Le temple d’Ardhanârîshvara, à moitié en ruine, se dresse au milieu des arbres sur un sentier de campagne qui s’écarte d’un coup de la route. Les organisateurs de la fête ont éclairé la zone de stationnement à l’aide de plaques biolumes. La lumière verte dessine des visages sur les troncs d’arbres, donne un air sinistre aux statues et yakshîs effondrées, enfoncées dans la terre antique. La thématique de la réception décline les oppositions polaires : shakti et purusha, énergies mâles et femelles, sattvâ et tâmas, intelligence spirituelle et matérialisme terrestre. Les citernes en forme de yonis ont été remplies au-delà du raisonnable. Tal pense à ses propres préparatifs pour la fête, une frugale toilette de chat avec une bouteille d’eau minérale réchauffée. L’eau courante manque depuis deux mois à White Fort, la gigantesque agglomération de lotissements où Tal a son deux-pièces. De jour comme de nuit, une procession de femmes et d’enfants monte et descend les escaliers devant sa porte d’entrée en transportant des récipients d’eau.

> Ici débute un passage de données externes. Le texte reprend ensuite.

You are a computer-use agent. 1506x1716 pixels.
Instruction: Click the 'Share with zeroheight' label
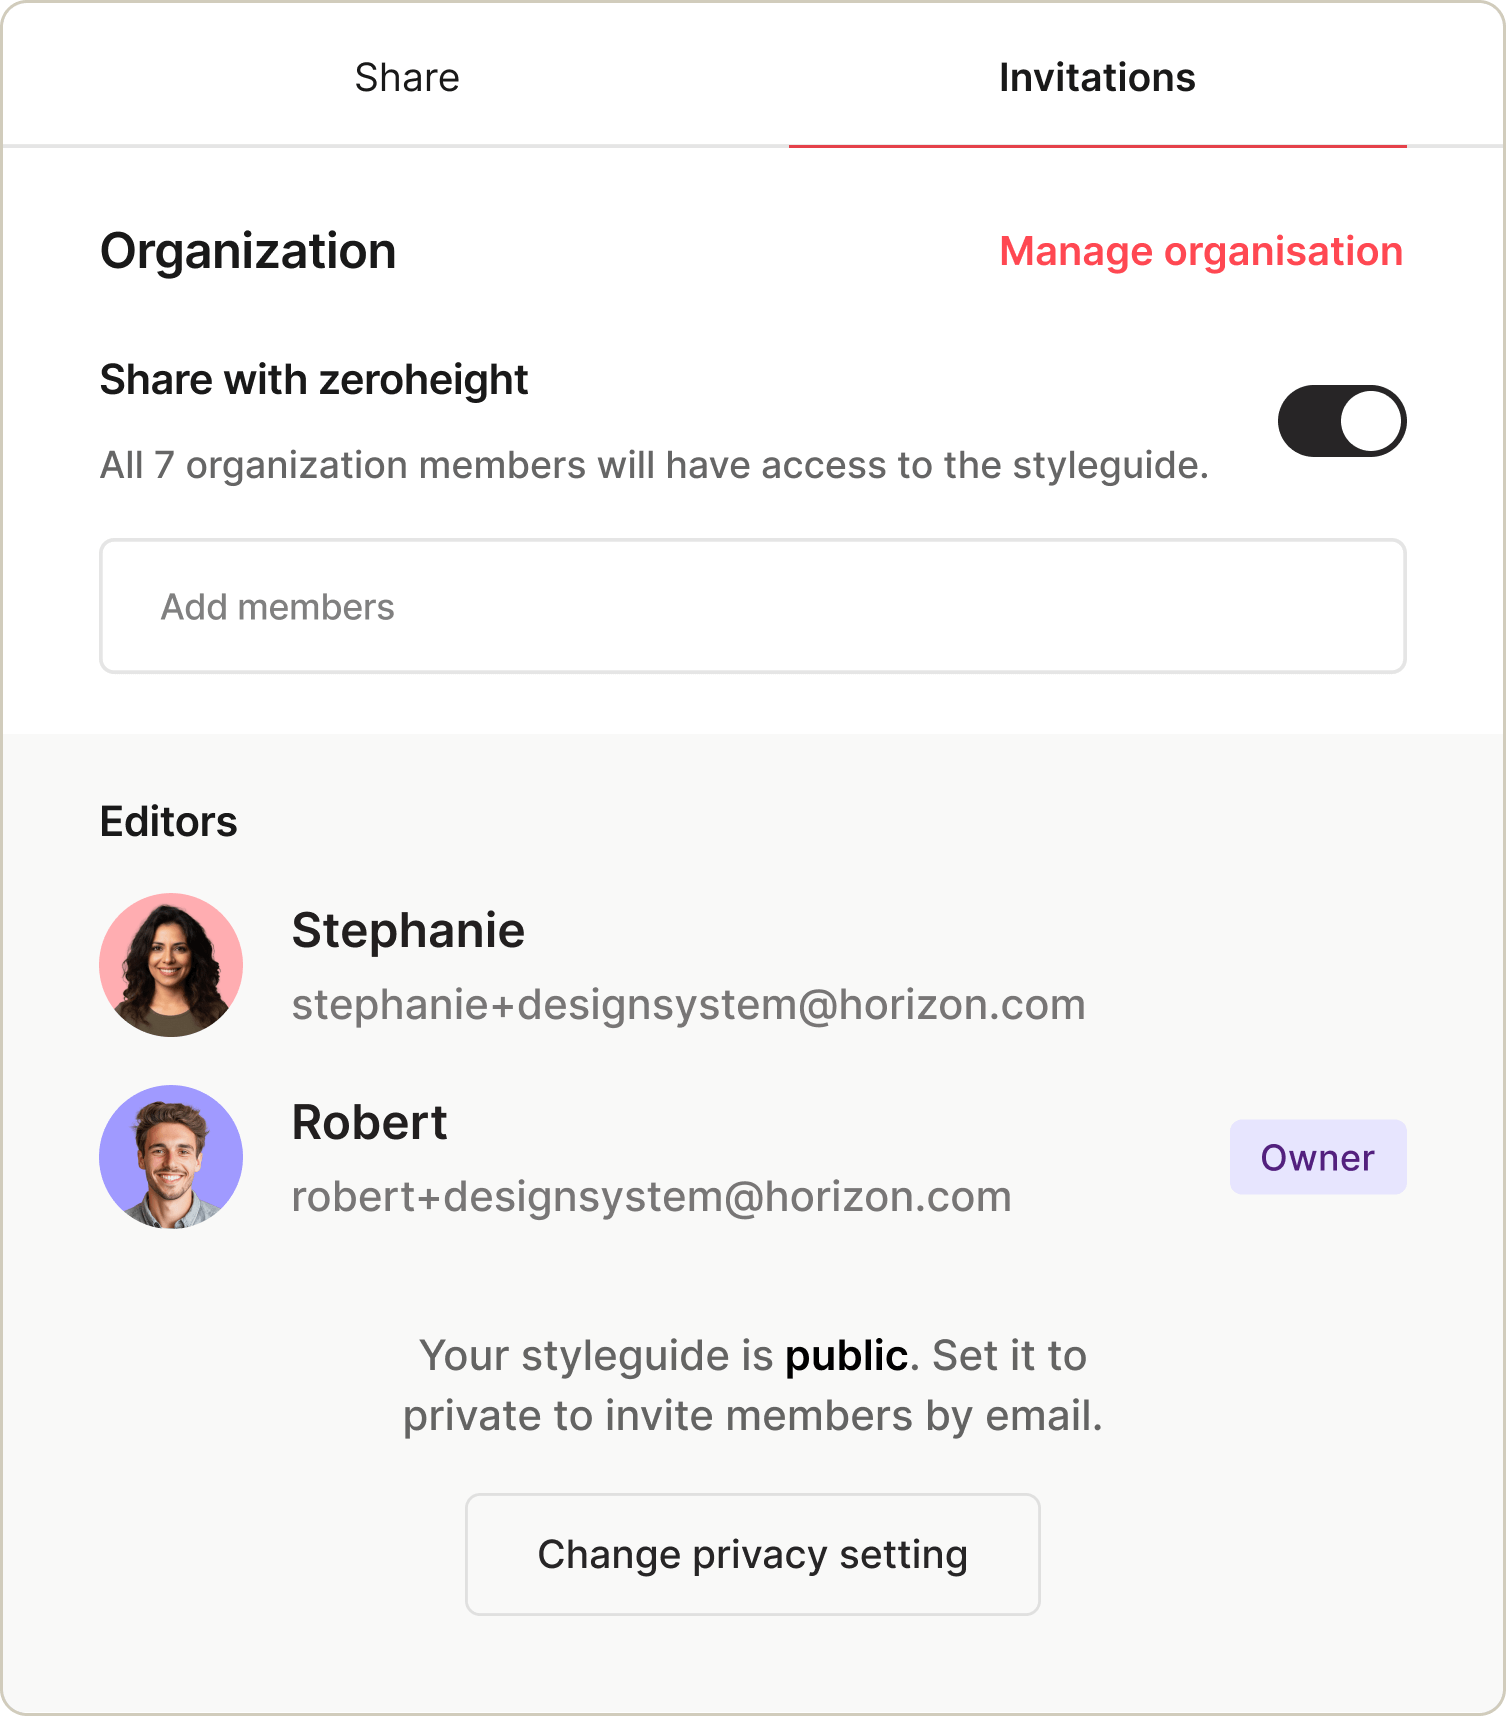[x=314, y=380]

Des flammes de gaz jaillissent de gicleurs placés aux centres des citernes yonis. Pendant que le chauffeur de taxi débite sa carte, Tal examine les deux dvârapâlas gardiens du temple. La représentation d’Ardhanârîshvara, moitié homme, moitié femme, domine l’arcade en ruine. Un seul sein gonflé, un pénis en érection coupé par le milieu, un unique testicule, la courbe d’une grande lèvre, un soupçon de fente. Le torse a une largeur d’épaules masculine, une plénitude de hanches féminine, les mains sont tenues avec sensibilité en mudrâs rituelles, mais les traits sont génériques, androgynes. Sur le front, le troisième œil de Shiva est fermé. La musique résonne à l’intérieur. Tenant fermement son invitation, Tal passe entre les divinités gardiennes et accède à la fête de la saison.

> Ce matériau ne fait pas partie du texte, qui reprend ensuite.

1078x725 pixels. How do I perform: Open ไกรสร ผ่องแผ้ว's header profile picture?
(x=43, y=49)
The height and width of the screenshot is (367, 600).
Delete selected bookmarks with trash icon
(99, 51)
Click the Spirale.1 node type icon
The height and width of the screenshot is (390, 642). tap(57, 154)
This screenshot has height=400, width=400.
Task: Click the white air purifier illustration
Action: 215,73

Même quand eil a montré l’invitation, le service lui a répondu qu’eil l’avait contrefaite. Une telle supposition était un réflexe dans un endroit où l’on concevait les décors visuels pour les fausses vies des acteurs aeais du soapi préféré des Indiens. Tal n’y avait pas cru eil-même en trouvant dans son courrier l’épais papier gaufré couleur crème.
FASHIONSTAR PROMOTIONS,
sur mandat de MODE ASIA,
invite TAL, 27 Corridor 30, 12e étage, Appartements Indira Gandhi (comme seuls la poste, le service des impôts et les huissiers appelaient White Fort) à une
RÉCEPTION
afin de souhaiter à YOULI la bienvenue à Vârânacî pour la
SEMAINE BHÂRATÎE DE LA MODE.
LIEU : Temple d’Ardhanârîshvara, District Mirza Murad
CÉLÉBRATION : 22 coups de cloche.
NATION : NuTribe.
RSVP.
La carte paraissait chaude et douce comme de la peau. Tal l’avait montrée à Mâmâ Bhârat, sa vieille voisine de palier, une gentille veuve incarcérée par sa famille dans une prison de soie. À la manière moderne : un âge avancé indépendant. Trois mois plus tôt, lors de son emménagement, Tal était devenu la famille de Mâmâ Bhârat. Personne ne voulait parler à Tal non plus. Eil acceptait les visites quotidiennes avec châï et biscuits ainsi que le ménage bihebdomadaire sans jamais demander quel genre de parent eil représentait pour elle, fille ou fils.